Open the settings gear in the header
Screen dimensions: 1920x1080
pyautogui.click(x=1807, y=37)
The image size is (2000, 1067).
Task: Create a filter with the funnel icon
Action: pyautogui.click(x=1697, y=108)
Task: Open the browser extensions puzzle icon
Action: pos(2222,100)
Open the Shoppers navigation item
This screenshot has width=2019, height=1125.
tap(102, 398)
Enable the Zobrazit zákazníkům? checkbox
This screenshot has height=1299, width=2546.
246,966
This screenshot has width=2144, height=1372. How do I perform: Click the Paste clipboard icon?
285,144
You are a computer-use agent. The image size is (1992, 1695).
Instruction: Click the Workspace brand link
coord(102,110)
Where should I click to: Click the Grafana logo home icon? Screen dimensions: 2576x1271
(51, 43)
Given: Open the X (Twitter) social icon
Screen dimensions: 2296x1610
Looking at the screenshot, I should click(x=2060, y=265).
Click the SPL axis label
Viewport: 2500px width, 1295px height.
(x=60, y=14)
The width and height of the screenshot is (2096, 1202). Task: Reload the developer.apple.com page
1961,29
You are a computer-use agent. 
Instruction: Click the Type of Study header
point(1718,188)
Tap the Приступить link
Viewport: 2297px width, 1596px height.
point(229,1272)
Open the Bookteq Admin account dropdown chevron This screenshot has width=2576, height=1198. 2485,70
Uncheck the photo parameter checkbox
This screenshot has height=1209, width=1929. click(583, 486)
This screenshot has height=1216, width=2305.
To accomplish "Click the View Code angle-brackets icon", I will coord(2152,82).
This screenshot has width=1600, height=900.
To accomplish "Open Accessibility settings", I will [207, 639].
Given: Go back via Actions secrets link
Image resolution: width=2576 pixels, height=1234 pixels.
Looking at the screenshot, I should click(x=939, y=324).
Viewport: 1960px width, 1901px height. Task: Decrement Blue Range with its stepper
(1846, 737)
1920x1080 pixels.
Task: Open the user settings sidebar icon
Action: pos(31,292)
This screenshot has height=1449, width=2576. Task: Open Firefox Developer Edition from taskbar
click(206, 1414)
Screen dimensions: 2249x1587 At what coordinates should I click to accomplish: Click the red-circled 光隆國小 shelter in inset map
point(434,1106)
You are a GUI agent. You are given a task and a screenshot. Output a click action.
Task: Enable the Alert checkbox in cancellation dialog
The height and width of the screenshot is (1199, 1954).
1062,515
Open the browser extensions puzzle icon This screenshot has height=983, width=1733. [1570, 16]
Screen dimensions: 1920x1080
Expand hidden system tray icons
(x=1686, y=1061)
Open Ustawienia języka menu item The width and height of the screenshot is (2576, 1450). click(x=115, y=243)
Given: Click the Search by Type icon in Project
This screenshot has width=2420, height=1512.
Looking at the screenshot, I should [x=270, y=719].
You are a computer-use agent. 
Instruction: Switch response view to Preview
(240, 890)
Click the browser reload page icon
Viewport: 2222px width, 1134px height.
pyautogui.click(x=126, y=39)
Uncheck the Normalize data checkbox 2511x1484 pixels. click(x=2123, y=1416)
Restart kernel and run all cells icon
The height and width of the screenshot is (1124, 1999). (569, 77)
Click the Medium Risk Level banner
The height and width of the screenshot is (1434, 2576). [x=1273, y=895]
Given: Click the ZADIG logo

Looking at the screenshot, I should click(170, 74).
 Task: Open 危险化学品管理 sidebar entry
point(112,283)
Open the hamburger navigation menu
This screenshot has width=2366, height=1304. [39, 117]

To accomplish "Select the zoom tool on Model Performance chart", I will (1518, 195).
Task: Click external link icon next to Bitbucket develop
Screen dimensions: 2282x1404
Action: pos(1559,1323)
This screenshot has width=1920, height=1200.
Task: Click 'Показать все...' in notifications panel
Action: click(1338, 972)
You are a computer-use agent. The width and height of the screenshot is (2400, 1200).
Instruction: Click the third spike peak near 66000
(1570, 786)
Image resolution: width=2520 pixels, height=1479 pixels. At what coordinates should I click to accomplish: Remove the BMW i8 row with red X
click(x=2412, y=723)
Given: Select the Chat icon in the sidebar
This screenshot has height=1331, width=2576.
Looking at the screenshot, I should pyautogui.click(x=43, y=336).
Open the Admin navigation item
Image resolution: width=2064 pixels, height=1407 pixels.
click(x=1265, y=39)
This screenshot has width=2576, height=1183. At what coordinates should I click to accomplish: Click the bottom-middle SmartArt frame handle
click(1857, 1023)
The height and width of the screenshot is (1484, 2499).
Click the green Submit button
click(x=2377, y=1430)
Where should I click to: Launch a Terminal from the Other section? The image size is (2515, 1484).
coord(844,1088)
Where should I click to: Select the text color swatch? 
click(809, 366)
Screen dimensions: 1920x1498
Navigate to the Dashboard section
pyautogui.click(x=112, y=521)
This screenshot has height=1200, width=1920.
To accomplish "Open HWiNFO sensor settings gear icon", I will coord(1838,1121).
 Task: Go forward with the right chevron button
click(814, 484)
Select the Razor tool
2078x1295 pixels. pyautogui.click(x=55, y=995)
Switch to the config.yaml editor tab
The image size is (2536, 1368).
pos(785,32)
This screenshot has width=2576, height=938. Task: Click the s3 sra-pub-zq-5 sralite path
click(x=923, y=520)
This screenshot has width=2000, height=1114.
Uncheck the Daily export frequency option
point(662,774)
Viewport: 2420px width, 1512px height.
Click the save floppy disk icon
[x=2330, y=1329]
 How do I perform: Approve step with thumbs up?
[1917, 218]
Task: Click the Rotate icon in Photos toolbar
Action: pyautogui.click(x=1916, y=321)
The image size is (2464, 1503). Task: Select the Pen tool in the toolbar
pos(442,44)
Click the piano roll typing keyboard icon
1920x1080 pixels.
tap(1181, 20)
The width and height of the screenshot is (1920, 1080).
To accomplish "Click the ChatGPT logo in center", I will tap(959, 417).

◇ ◇ ◇

__WHAT TO WORK ON__. Exact reproduction of every entry is needed.

__THE COMPLETED TASK__.
Open the settings gear in the header
Screen dimensions: 1920x1080
pyautogui.click(x=1807, y=37)
The image size is (2000, 1067).
Task: Create a filter with the funnel icon
Action: pyautogui.click(x=1697, y=108)
Task: Open the browser extensions puzzle icon
Action: pos(2222,100)
Open the Shoppers navigation item
This screenshot has width=2019, height=1125.
tap(102, 398)
Enable the Zobrazit zákazníkům? checkbox
This screenshot has height=1299, width=2546.
246,966
This screenshot has width=2144, height=1372. How do I perform: Click the Paste clipboard icon?
285,144
You are a computer-use agent. The image size is (1992, 1695).
Instruction: Click the Workspace brand link
coord(102,110)
Where should I click to: Click the Grafana logo home icon? Screen dimensions: 2576x1271
(51, 43)
Given: Open the X (Twitter) social icon
Screen dimensions: 2296x1610
Looking at the screenshot, I should click(x=2060, y=265).
Click the SPL axis label
Viewport: 2500px width, 1295px height.
(x=60, y=14)
The width and height of the screenshot is (2096, 1202). Task: Reload the developer.apple.com page
1961,29
You are a computer-use agent. 
Instruction: Click the Type of Study header
point(1718,188)
Tap the Приступить link
Viewport: 2297px width, 1596px height.
point(229,1272)
Open the Bookteq Admin account dropdown chevron This screenshot has width=2576, height=1198. 2485,70
Uncheck the photo parameter checkbox
This screenshot has height=1209, width=1929. click(583, 486)
This screenshot has height=1216, width=2305.
To accomplish "Click the View Code angle-brackets icon", I will coord(2152,82).
This screenshot has width=1600, height=900.
To accomplish "Open Accessibility settings", I will [207, 639].
Given: Go back via Actions secrets link
Image resolution: width=2576 pixels, height=1234 pixels.
Looking at the screenshot, I should click(x=939, y=324).
Viewport: 1960px width, 1901px height. Task: Decrement Blue Range with its stepper
(1846, 737)
1920x1080 pixels.
Task: Open the user settings sidebar icon
Action: pos(31,292)
This screenshot has height=1449, width=2576. Task: Open Firefox Developer Edition from taskbar
click(206, 1414)
Screen dimensions: 2249x1587 At what coordinates should I click to accomplish: Click the red-circled 光隆國小 shelter in inset map
point(434,1106)
You are a GUI agent. You are given a task and a screenshot. Output a click action.
Task: Enable the Alert checkbox in cancellation dialog
The height and width of the screenshot is (1199, 1954).
1062,515
Open the browser extensions puzzle icon This screenshot has height=983, width=1733. [1570, 16]
Screen dimensions: 1920x1080
Expand hidden system tray icons
(x=1686, y=1061)
Open Ustawienia języka menu item The width and height of the screenshot is (2576, 1450). click(x=115, y=243)
Given: Click the Search by Type icon in Project
This screenshot has width=2420, height=1512.
Looking at the screenshot, I should [x=270, y=719].
You are a computer-use agent. 
Instruction: Switch response view to Preview
(240, 890)
Click the browser reload page icon
Viewport: 2222px width, 1134px height.
pyautogui.click(x=126, y=39)
Uncheck the Normalize data checkbox 2511x1484 pixels. click(x=2123, y=1416)
Restart kernel and run all cells icon
The height and width of the screenshot is (1124, 1999). (569, 77)
Click the Medium Risk Level banner
The height and width of the screenshot is (1434, 2576). [x=1273, y=895]
Given: Click the ZADIG logo

Looking at the screenshot, I should click(170, 74).
 Task: Open 危险化学品管理 sidebar entry
point(112,283)
Open the hamburger navigation menu
This screenshot has width=2366, height=1304. [39, 117]

To accomplish "Select the zoom tool on Model Performance chart", I will (1518, 195).
Task: Click external link icon next to Bitbucket develop
Screen dimensions: 2282x1404
Action: pos(1559,1323)
This screenshot has width=1920, height=1200.
Task: Click 'Показать все...' in notifications panel
Action: click(1338, 972)
You are a computer-use agent. The width and height of the screenshot is (2400, 1200).
Instruction: Click the third spike peak near 66000
(1570, 786)
Image resolution: width=2520 pixels, height=1479 pixels. At what coordinates should I click to accomplish: Remove the BMW i8 row with red X
click(x=2412, y=723)
Given: Select the Chat icon in the sidebar
This screenshot has height=1331, width=2576.
Looking at the screenshot, I should pyautogui.click(x=43, y=336).
Open the Admin navigation item
Image resolution: width=2064 pixels, height=1407 pixels.
click(x=1265, y=39)
This screenshot has width=2576, height=1183. At what coordinates should I click to accomplish: Click the bottom-middle SmartArt frame handle
click(1857, 1023)
The height and width of the screenshot is (1484, 2499).
Click the green Submit button
click(x=2377, y=1430)
Where should I click to: Launch a Terminal from the Other section? The image size is (2515, 1484).
coord(844,1088)
Where should I click to: Select the text color swatch? 
click(809, 366)
Screen dimensions: 1920x1498
Navigate to the Dashboard section
pyautogui.click(x=112, y=521)
This screenshot has height=1200, width=1920.
To accomplish "Open HWiNFO sensor settings gear icon", I will coord(1838,1121).
 Task: Go forward with the right chevron button
click(814, 484)
Select the Razor tool
2078x1295 pixels. pyautogui.click(x=55, y=995)
Switch to the config.yaml editor tab
The image size is (2536, 1368).
pos(785,32)
This screenshot has width=2576, height=938. Task: Click the s3 sra-pub-zq-5 sralite path
click(x=923, y=520)
This screenshot has width=2000, height=1114.
Uncheck the Daily export frequency option
point(662,774)
Viewport: 2420px width, 1512px height.
Click the save floppy disk icon
[x=2330, y=1329]
 How do I perform: Approve step with thumbs up?
[1917, 218]
Task: Click the Rotate icon in Photos toolbar
Action: pyautogui.click(x=1916, y=321)
The image size is (2464, 1503). Task: Select the Pen tool in the toolbar
pos(442,44)
Click the piano roll typing keyboard icon
1920x1080 pixels.
tap(1181, 20)
The width and height of the screenshot is (1920, 1080).
To accomplish "Click the ChatGPT logo in center", I will tap(959, 417).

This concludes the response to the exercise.